Diesen Fall sollten Sie möglichst vermeiden, z. B. durch einen Aushang an der Praxistür (s. Link rechts: "Praxisaushang für Ihre Patienten"). Kommt er doch vor, geben KBV und Robert Koch-Institut (RKI) dafür folgende Hinweise:

  • Der Patient wird sofort mit Mund-Nasen-Schutz versorgt und in einen separaten Bereich geführt. Das Praxispersonal hält möglichst einen Abstand von mindestens1,50 Meter und trägt Schutzausrüstung je nach Risikoabwägung. 
  • Das Personal erfragt  jegliche mit COVID-19 vereinbarer Symptome und epidemiologische Zusammenhänge gemäß den Testkriterien des RKI. Zu den Symptomen zählen neben Husten, Halsschmerzen und laufender Nase auch Geruchs- und Geschmacksstörungen, Fieber, allgemeine Schwäche, Schmerzen und Durchfall.

  • Trifft eines dieser beiden  meldepflichtigen Verdachtsfälle zu, meldet die Praxis dies dem zuständigen Gesundheitsamt. Die Meldung – inklusive Name und Kontaktdaten der betroffenen Person – muss innerhalb von 24 Stunden erfolgen.

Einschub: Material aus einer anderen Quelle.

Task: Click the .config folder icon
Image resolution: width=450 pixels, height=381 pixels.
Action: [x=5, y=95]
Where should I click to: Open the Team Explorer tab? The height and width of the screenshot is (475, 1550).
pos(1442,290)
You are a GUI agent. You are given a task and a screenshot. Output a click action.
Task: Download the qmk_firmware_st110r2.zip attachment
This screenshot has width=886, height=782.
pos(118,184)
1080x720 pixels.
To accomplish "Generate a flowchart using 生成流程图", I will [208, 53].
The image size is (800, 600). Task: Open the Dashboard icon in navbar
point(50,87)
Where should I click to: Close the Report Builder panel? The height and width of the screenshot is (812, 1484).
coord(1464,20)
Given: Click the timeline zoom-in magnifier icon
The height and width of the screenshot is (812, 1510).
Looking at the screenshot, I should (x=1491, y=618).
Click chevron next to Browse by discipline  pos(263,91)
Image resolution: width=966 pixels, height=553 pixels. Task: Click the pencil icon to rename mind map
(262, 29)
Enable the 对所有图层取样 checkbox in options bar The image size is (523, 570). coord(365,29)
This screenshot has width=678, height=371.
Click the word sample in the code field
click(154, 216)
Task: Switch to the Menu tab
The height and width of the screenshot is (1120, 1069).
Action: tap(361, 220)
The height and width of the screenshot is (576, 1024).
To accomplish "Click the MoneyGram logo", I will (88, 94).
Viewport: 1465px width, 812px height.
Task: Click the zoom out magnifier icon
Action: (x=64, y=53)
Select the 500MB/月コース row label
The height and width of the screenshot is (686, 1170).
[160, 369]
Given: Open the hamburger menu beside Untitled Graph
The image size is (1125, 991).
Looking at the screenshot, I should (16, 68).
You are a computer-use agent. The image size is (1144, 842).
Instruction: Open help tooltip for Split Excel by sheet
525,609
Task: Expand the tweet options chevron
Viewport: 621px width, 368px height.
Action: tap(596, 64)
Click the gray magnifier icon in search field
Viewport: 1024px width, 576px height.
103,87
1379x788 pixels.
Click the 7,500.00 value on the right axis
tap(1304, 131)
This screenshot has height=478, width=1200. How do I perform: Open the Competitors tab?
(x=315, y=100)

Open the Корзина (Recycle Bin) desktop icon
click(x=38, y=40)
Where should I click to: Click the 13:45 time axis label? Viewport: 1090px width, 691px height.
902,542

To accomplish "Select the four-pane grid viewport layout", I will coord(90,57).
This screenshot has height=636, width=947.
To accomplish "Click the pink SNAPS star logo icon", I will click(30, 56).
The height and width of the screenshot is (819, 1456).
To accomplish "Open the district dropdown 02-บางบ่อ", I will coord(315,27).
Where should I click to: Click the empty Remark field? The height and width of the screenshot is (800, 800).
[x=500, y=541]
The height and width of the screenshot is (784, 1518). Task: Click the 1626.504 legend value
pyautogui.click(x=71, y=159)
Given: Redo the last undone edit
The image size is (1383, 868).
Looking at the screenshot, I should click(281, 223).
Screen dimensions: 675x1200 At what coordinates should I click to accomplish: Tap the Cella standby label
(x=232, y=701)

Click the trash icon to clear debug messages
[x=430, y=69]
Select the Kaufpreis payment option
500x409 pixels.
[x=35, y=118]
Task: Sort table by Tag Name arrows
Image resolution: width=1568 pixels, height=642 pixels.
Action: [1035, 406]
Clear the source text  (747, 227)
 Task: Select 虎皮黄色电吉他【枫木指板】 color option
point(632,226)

  • Der Arzt untersucht den Patienten – besondere Schutzmaßnahmen (FFP2-Maske, Handschuhe, Schutzkittel und -brille) sind insbesondere bei Auskultation und Abstrichentnahme erforderlich.

  • Erfüllt der Patient eines der RKI-Testkriterien, veranlasst der Arzt eine labordiagnostische Abklärung auf SARS-CoV-2: Rachenabstrich, Absprache mit Labor und ggf. weitere Diagnostik beispielsweise auf Influenza. .

  • Fälle, bei denen ein klinischer Verdacht vorliegt oder eine Infektion nachgewiesen wurde, sind mit der Ziffer 88240 je Behandlungstag zu kennzeichnen. Dies ist wichtig für die Erstattung der Behandlungskosten.

Das korrekte Vorgehen ist überblicksartig auf folgendem Flussschema dargestellt.

Wenn eine Einweisung ins Krankenhaus nötig ist

Bitte informieren Sie das Krankenhaus vorab und klären Sie mögliche Transportkapazitäten:

  • Bitte kein Transport mit öffentlichen Verkehrsmitteln!

  • Ist eine Fahrt mit dem eigenem Kfz möglich?

  • Ist ein Transport mit gesondertem Infektionstransport möglich?

  • Bei vitaler Instabilität fordern Sie bitte den Rettungsdienst an!

Bitte legen Sie besonderes Augenmerk auf ressourcenschonenden Einsatz vorhandener Transportmöglichkeiten. Vordringlichstes Ziel ist die Aufrechterhaltung des Regelrettungsdienstes!